TASK DETAILS:
Line by line, copy the material that follows without leaving anything out.

INPUT DATA:
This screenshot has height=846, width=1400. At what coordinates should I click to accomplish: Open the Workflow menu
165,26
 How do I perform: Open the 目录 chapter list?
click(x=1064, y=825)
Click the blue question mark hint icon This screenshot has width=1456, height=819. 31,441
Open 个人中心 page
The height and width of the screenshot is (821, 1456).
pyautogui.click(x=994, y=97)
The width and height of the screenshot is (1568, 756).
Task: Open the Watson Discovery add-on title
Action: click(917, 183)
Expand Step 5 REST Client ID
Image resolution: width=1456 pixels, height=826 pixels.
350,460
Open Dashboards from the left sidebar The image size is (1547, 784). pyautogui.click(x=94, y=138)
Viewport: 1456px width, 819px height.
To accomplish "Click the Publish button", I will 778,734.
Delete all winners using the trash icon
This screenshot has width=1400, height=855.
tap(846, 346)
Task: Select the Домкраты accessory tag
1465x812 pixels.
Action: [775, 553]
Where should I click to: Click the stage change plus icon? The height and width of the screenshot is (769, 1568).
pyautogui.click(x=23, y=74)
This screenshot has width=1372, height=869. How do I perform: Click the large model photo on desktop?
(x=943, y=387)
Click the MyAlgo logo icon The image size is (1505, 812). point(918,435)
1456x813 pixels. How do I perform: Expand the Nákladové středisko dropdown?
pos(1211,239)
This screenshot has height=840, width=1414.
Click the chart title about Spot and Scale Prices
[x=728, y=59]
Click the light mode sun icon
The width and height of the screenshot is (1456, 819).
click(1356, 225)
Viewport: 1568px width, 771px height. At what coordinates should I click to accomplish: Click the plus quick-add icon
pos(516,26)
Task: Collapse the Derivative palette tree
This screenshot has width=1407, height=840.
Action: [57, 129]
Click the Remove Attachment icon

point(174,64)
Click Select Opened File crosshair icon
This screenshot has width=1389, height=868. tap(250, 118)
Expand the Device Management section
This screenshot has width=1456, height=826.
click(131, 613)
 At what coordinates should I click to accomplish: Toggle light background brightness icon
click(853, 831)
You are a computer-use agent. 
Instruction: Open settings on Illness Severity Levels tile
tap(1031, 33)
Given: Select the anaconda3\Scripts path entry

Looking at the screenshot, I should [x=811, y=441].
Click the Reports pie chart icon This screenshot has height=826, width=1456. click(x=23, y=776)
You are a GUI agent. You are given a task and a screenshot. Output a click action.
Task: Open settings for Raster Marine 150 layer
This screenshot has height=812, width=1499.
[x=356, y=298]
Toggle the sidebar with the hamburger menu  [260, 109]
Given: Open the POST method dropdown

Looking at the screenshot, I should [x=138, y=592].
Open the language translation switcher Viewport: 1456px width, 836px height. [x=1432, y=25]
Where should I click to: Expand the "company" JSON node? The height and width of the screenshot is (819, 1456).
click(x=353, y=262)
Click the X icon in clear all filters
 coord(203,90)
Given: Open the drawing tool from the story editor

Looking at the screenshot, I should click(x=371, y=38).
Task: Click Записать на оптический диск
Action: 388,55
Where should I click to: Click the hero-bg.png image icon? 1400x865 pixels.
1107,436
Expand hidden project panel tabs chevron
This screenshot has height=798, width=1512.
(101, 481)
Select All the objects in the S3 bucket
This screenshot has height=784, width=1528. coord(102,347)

RESPONSE:
This screenshot has height=846, width=1400. At what coordinates should I click to accomplish: Open the Workflow menu
165,26
 How do I perform: Open the 目录 chapter list?
click(x=1064, y=825)
Click the blue question mark hint icon This screenshot has width=1456, height=819. 31,441
Open 个人中心 page
The height and width of the screenshot is (821, 1456).
pyautogui.click(x=994, y=97)
The width and height of the screenshot is (1568, 756).
Task: Open the Watson Discovery add-on title
Action: click(917, 183)
Expand Step 5 REST Client ID
Image resolution: width=1456 pixels, height=826 pixels.
350,460
Open Dashboards from the left sidebar The image size is (1547, 784). pyautogui.click(x=94, y=138)
Viewport: 1456px width, 819px height.
To accomplish "Click the Publish button", I will 778,734.
Delete all winners using the trash icon
This screenshot has width=1400, height=855.
tap(846, 346)
Task: Select the Домкраты accessory tag
1465x812 pixels.
Action: [775, 553]
Where should I click to: Click the stage change plus icon? The height and width of the screenshot is (769, 1568).
pyautogui.click(x=23, y=74)
This screenshot has width=1372, height=869. How do I perform: Click the large model photo on desktop?
(x=943, y=387)
Click the MyAlgo logo icon The image size is (1505, 812). point(918,435)
1456x813 pixels. How do I perform: Expand the Nákladové středisko dropdown?
pos(1211,239)
This screenshot has height=840, width=1414.
Click the chart title about Spot and Scale Prices
[x=728, y=59]
Click the light mode sun icon
The width and height of the screenshot is (1456, 819).
click(1356, 225)
Viewport: 1568px width, 771px height. At what coordinates should I click to accomplish: Click the plus quick-add icon
pos(516,26)
Task: Collapse the Derivative palette tree
This screenshot has width=1407, height=840.
Action: [57, 129]
Click the Remove Attachment icon

point(174,64)
Click Select Opened File crosshair icon
This screenshot has width=1389, height=868. tap(250, 118)
Expand the Device Management section
This screenshot has width=1456, height=826.
click(131, 613)
 At what coordinates should I click to accomplish: Toggle light background brightness icon
click(853, 831)
You are a computer-use agent. 
Instruction: Open settings on Illness Severity Levels tile
tap(1031, 33)
Given: Select the anaconda3\Scripts path entry

Looking at the screenshot, I should [x=811, y=441].
Click the Reports pie chart icon This screenshot has height=826, width=1456. click(x=23, y=776)
You are a GUI agent. You are given a task and a screenshot. Output a click action.
Task: Open settings for Raster Marine 150 layer
This screenshot has height=812, width=1499.
[x=356, y=298]
Toggle the sidebar with the hamburger menu  [260, 109]
Given: Open the POST method dropdown

Looking at the screenshot, I should [x=138, y=592].
Open the language translation switcher Viewport: 1456px width, 836px height. [x=1432, y=25]
Where should I click to: Expand the "company" JSON node? The height and width of the screenshot is (819, 1456).
click(x=353, y=262)
Click the X icon in clear all filters
 coord(203,90)
Given: Open the drawing tool from the story editor

Looking at the screenshot, I should click(x=371, y=38).
Task: Click Записать на оптический диск
Action: 388,55
Where should I click to: Click the hero-bg.png image icon? 1400x865 pixels.
1107,436
Expand hidden project panel tabs chevron
This screenshot has height=798, width=1512.
(101, 481)
Select All the objects in the S3 bucket
This screenshot has height=784, width=1528. coord(102,347)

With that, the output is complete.